Tulsa businessman helps Tulsa Police purchase new rifles
The Tulsa Police Department is $100,000 richer, thanks to a donation from Tulsan Walt Helmerich. Helmerich made the donation after learning police officers had to buy new rifles with their own money.
Tuesday, January 11th 2005, 11:04 am
By: News On 6
The Tulsa Police Department is $100,000 richer, thanks to a donation from Tulsan Walt Helmerich. Helmerich made the donation after learning police officers had to buy new rifles with their own money.
As News on 6 crime reporter Lori Fullbright explains, the gift means the department can now buy at least a hundred new rifles.
The News on 6 aired a story in November about select patrol officers learning to shoot their new Colt-AR-15, 223 caliber rifles. Tulsa Police say the rifles are needed, because officers are frequently out-gunned by the criminals. Even though the need was there, the money wasn't, so the officers were asked to pay for the rifles out of their own pockets, and they did.

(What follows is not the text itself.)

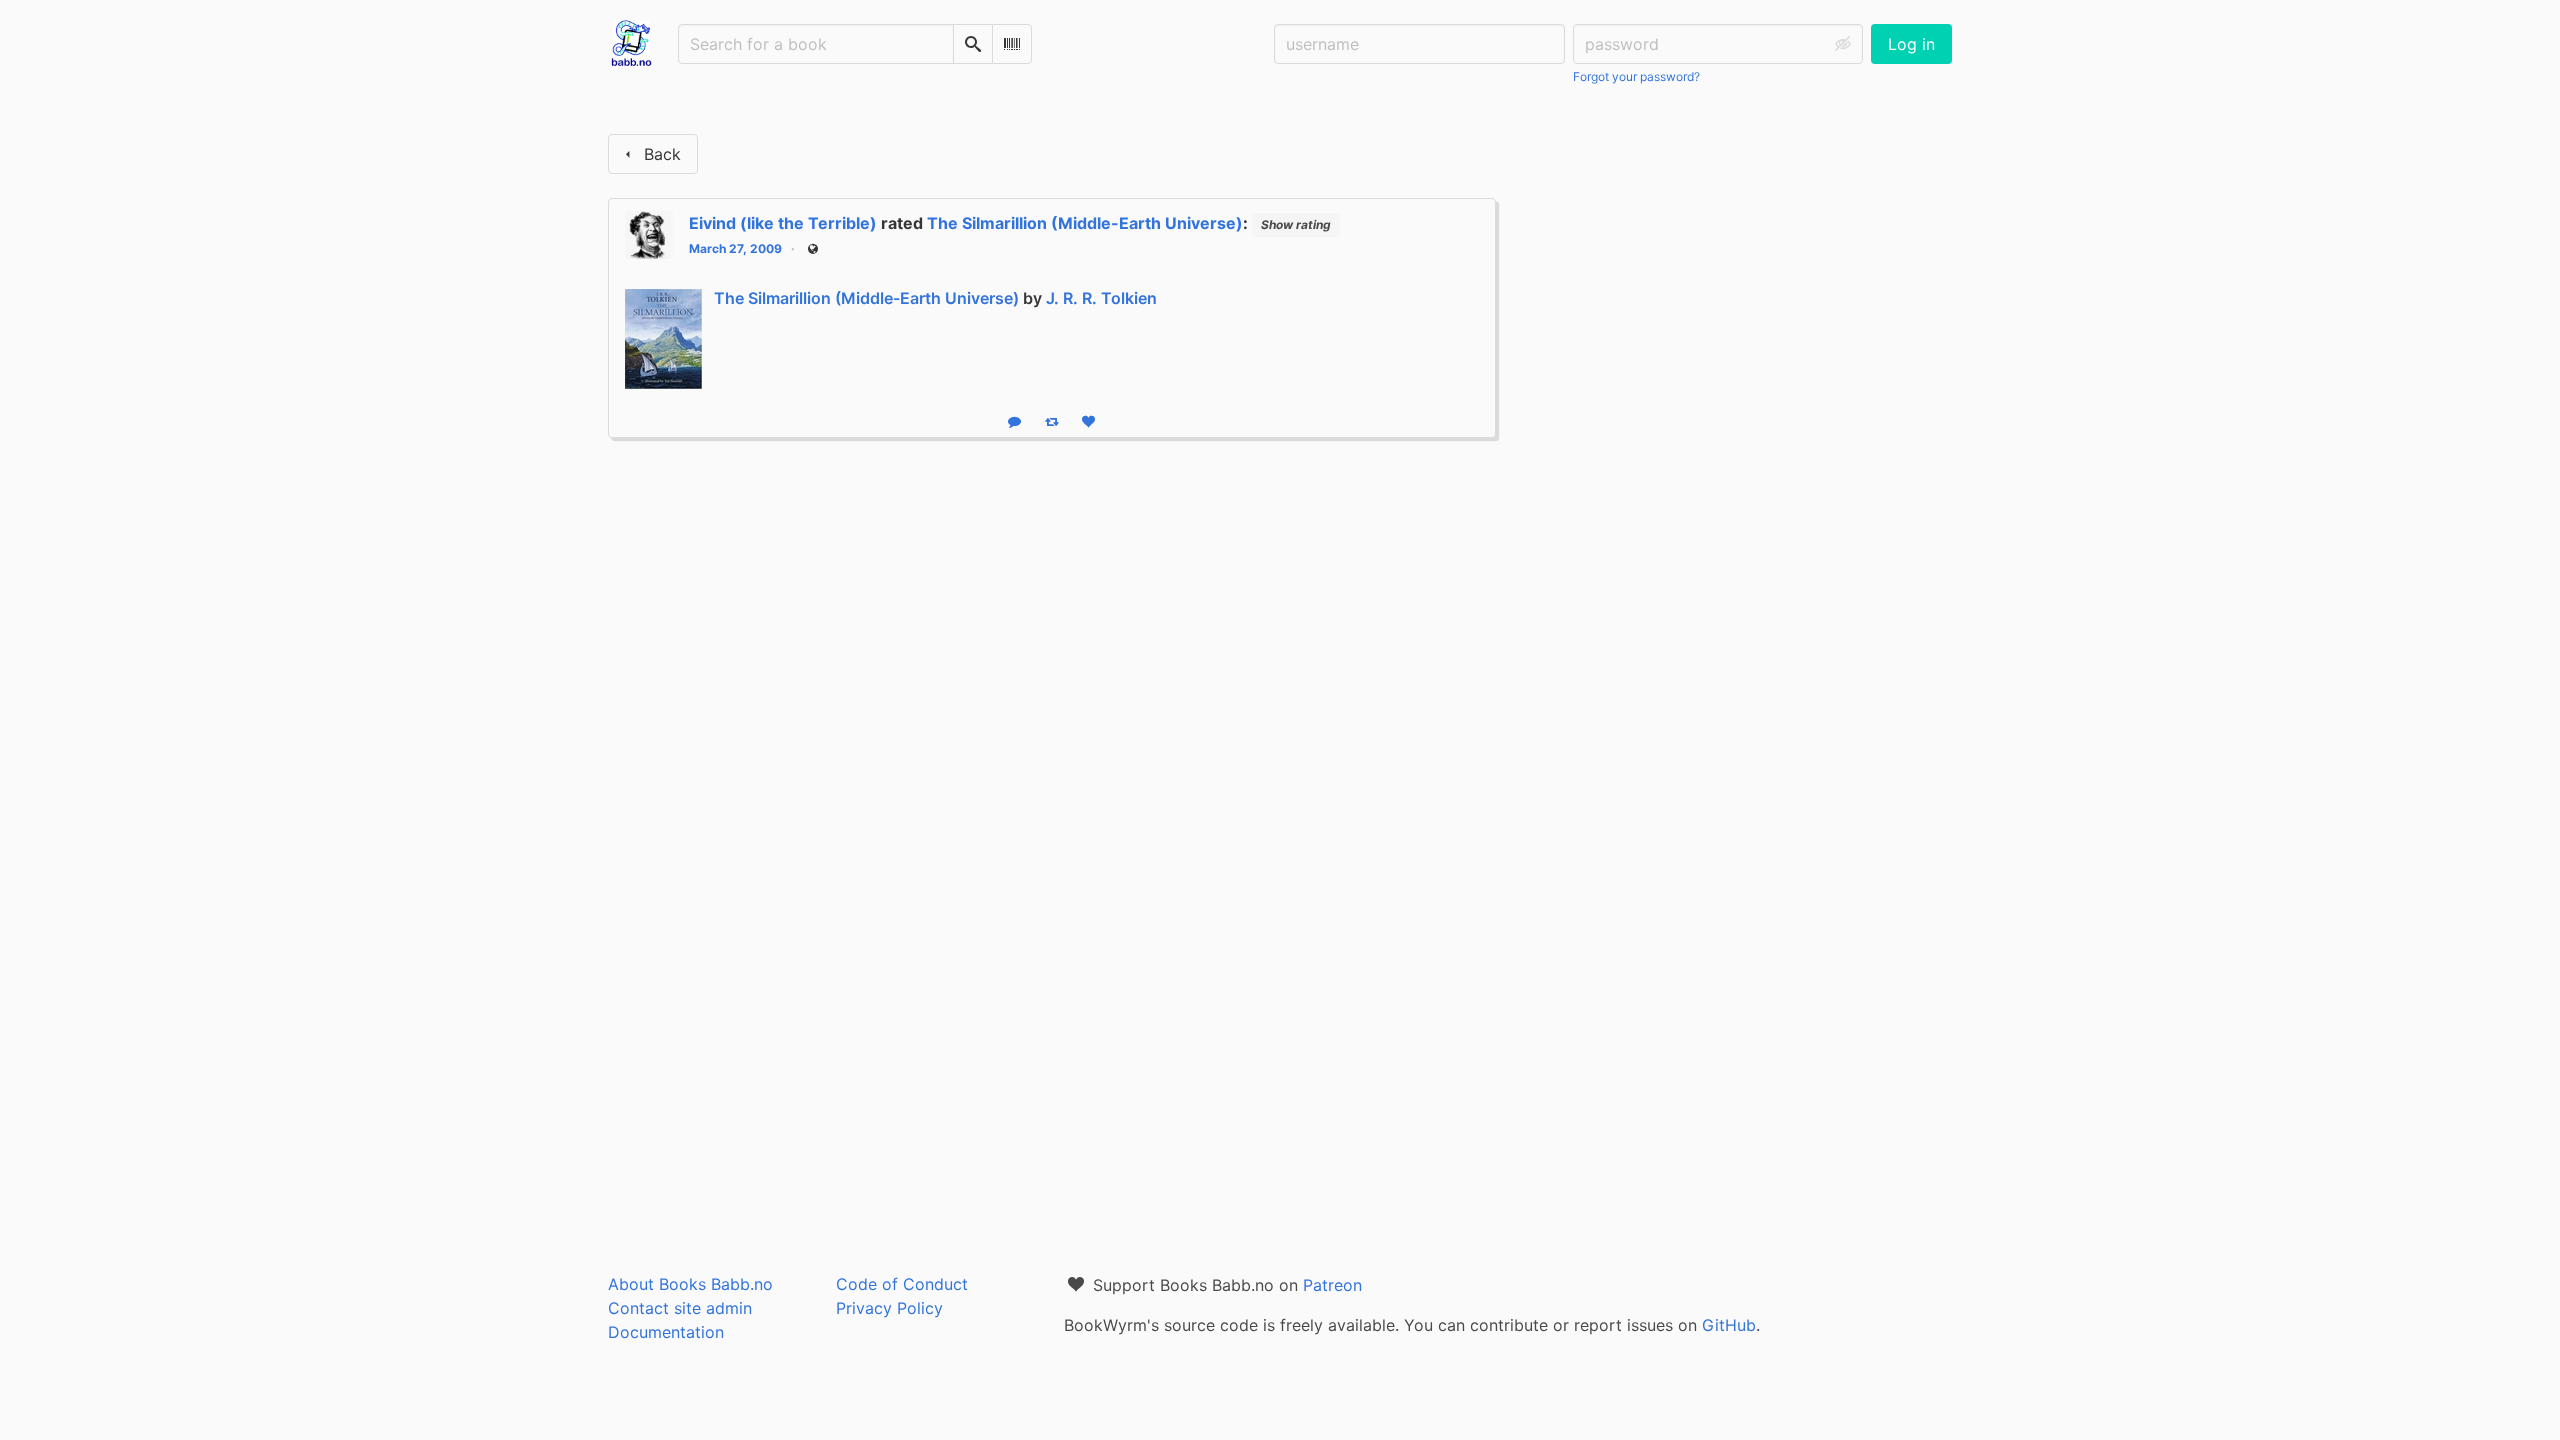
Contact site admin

After that story aired, Police Chief Dave Been got a call from longtime Tulsa businessman and charitable contributor Walt Helmerich. Chief Dave Been: "He didn't think and I agreed that officers who don't make much money anyway should have to pay for their own weapons and the city council just approved that gift last Thursday."
The police department believes officers and citizens will both be safer if officers on street patrol have these guns, not just SWAT team members because those officers are often the first line of defense. And with the assault weapons ban recently lifted, the situation could get even worse. "We're in a position where we're tired of our officers being outgunned."
Helmerich's gift will allow the department to buy 30 rifles for each division, which puts 10 on each shift in addition to the officers who already purchased their own. "The officers appreciate the citizen support and stepping up especially now and I appreciate it personally and he's a good friend to the city and the department."
The gift of the rifles allows officers to be armed with the knowledge that citizens do support their efforts and that kind of support hits a bulls-eye every time. The officers who carry the new rifles must go through a training program first.
The department hopes to have the new rifles by spring.